§ WHAT YOU SHOULD DO: Can you reproduce each of the lines below word for word, with no changes?

------------------------------------------------------------------------

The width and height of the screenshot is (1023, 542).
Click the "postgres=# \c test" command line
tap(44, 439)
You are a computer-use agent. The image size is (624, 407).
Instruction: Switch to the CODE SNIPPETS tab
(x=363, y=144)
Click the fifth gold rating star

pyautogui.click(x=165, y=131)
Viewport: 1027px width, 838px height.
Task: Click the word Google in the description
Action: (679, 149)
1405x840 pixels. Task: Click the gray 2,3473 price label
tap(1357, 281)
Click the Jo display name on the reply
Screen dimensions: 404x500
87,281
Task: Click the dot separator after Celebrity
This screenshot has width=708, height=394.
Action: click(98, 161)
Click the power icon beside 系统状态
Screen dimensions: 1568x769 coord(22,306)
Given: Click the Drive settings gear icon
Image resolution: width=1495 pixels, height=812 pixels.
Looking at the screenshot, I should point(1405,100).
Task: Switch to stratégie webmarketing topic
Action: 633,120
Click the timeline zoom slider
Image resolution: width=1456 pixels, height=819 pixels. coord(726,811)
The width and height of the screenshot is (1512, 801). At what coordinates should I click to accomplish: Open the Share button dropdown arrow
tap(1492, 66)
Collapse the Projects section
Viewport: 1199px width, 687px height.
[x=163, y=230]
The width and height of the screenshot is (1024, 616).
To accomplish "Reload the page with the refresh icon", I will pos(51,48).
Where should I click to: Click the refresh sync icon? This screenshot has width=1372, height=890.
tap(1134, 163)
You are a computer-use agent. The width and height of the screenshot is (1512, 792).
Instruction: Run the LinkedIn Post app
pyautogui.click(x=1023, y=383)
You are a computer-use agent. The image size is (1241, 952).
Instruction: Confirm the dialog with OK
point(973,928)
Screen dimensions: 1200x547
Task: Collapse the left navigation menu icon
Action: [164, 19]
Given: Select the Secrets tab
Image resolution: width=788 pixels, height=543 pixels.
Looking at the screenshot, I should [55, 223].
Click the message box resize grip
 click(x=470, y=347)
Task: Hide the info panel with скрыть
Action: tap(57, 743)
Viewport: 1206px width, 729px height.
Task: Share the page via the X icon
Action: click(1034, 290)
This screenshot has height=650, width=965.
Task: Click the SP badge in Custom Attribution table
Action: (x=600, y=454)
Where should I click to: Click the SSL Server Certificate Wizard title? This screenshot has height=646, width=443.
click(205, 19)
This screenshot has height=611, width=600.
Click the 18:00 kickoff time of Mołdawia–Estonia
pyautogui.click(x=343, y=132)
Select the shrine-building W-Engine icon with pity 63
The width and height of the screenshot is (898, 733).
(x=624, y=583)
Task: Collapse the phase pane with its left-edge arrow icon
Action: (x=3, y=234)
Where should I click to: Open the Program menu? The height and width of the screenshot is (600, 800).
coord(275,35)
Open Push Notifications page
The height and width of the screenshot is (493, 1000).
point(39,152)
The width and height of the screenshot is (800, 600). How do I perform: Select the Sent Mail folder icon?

------------------------------------------------------------------------

§ RIGHT ANSWER:
The width and height of the screenshot is (1023, 542).
Click the "postgres=# \c test" command line
tap(44, 439)
You are a computer-use agent. The image size is (624, 407).
Instruction: Switch to the CODE SNIPPETS tab
(x=363, y=144)
Click the fifth gold rating star

pyautogui.click(x=165, y=131)
Viewport: 1027px width, 838px height.
Task: Click the word Google in the description
Action: (679, 149)
1405x840 pixels. Task: Click the gray 2,3473 price label
tap(1357, 281)
Click the Jo display name on the reply
Screen dimensions: 404x500
87,281
Task: Click the dot separator after Celebrity
This screenshot has width=708, height=394.
Action: click(98, 161)
Click the power icon beside 系统状态
Screen dimensions: 1568x769 coord(22,306)
Given: Click the Drive settings gear icon
Image resolution: width=1495 pixels, height=812 pixels.
Looking at the screenshot, I should point(1405,100).
Task: Switch to stratégie webmarketing topic
Action: 633,120
Click the timeline zoom slider
Image resolution: width=1456 pixels, height=819 pixels. coord(726,811)
The width and height of the screenshot is (1512, 801). At what coordinates should I click to accomplish: Open the Share button dropdown arrow
tap(1492, 66)
Collapse the Projects section
Viewport: 1199px width, 687px height.
[x=163, y=230]
The width and height of the screenshot is (1024, 616).
To accomplish "Reload the page with the refresh icon", I will pos(51,48).
Where should I click to: Click the refresh sync icon? This screenshot has width=1372, height=890.
tap(1134, 163)
You are a computer-use agent. The width and height of the screenshot is (1512, 792).
Instruction: Run the LinkedIn Post app
pyautogui.click(x=1023, y=383)
You are a computer-use agent. The image size is (1241, 952).
Instruction: Confirm the dialog with OK
point(973,928)
Screen dimensions: 1200x547
Task: Collapse the left navigation menu icon
Action: [164, 19]
Given: Select the Secrets tab
Image resolution: width=788 pixels, height=543 pixels.
Looking at the screenshot, I should [55, 223].
Click the message box resize grip
 click(x=470, y=347)
Task: Hide the info panel with скрыть
Action: tap(57, 743)
Viewport: 1206px width, 729px height.
Task: Share the page via the X icon
Action: click(1034, 290)
This screenshot has height=650, width=965.
Task: Click the SP badge in Custom Attribution table
Action: (x=600, y=454)
Where should I click to: Click the SSL Server Certificate Wizard title? This screenshot has height=646, width=443.
click(205, 19)
This screenshot has height=611, width=600.
Click the 18:00 kickoff time of Mołdawia–Estonia
pyautogui.click(x=343, y=132)
Select the shrine-building W-Engine icon with pity 63
The width and height of the screenshot is (898, 733).
(x=624, y=583)
Task: Collapse the phase pane with its left-edge arrow icon
Action: (x=3, y=234)
Where should I click to: Open the Program menu? The height and width of the screenshot is (600, 800).
coord(275,35)
Open Push Notifications page
The height and width of the screenshot is (493, 1000).
point(39,152)
The width and height of the screenshot is (800, 600). How do I perform: Select the Sent Mail folder icon?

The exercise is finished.